(A block of data)
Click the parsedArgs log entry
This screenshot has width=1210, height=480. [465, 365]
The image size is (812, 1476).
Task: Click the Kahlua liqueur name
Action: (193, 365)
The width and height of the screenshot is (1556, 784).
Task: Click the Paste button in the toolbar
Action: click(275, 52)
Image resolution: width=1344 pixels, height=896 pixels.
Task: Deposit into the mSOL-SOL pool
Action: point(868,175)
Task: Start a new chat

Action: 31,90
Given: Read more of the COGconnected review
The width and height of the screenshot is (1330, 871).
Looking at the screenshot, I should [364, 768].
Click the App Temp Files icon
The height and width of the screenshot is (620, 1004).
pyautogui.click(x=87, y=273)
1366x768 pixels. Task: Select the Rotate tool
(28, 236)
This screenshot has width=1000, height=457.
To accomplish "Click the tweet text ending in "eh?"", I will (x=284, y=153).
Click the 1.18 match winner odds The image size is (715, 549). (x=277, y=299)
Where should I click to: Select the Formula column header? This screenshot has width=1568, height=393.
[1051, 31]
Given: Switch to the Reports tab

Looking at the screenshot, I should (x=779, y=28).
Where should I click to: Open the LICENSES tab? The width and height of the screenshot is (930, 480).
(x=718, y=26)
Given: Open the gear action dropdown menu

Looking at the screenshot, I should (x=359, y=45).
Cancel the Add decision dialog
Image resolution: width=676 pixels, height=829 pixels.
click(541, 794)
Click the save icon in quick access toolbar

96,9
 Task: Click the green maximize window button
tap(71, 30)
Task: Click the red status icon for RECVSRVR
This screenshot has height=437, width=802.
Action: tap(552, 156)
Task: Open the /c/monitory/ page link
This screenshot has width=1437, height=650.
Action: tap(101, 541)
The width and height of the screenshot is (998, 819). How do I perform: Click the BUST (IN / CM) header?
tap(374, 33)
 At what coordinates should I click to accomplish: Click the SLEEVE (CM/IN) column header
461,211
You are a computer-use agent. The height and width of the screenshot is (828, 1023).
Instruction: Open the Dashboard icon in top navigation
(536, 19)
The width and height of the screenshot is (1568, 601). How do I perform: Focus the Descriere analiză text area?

**REQUIRED TASK:** Put the lines of the records from the one containing "Task: Click the red status icon for RECVSRVR" through the end of the records into a JSON list of strings, one string per line and no blank lines.

**WRITTEN SOLUTION:**
[
  "Task: Click the red status icon for RECVSRVR",
  "This screenshot has height=437, width=802.",
  "Action: tap(552, 156)",
  "Task: Open the /c/monitory/ page link",
  "This screenshot has width=1437, height=650.",
  "Action: tap(101, 541)",
  "The width and height of the screenshot is (998, 819). How do I perform: Click the BUST (IN / CM) header?",
  "tap(374, 33)",
  " At what coordinates should I click to accomplish: Click the SLEEVE (CM/IN) column header",
  "461,211",
  "You are a computer-use agent. The height and width of the screenshot is (828, 1023).",
  "Instruction: Open the Dashboard icon in top navigation",
  "(536, 19)",
  "The width and height of the screenshot is (1568, 601). How do I perform: Focus the Descriere analiză text area?"
]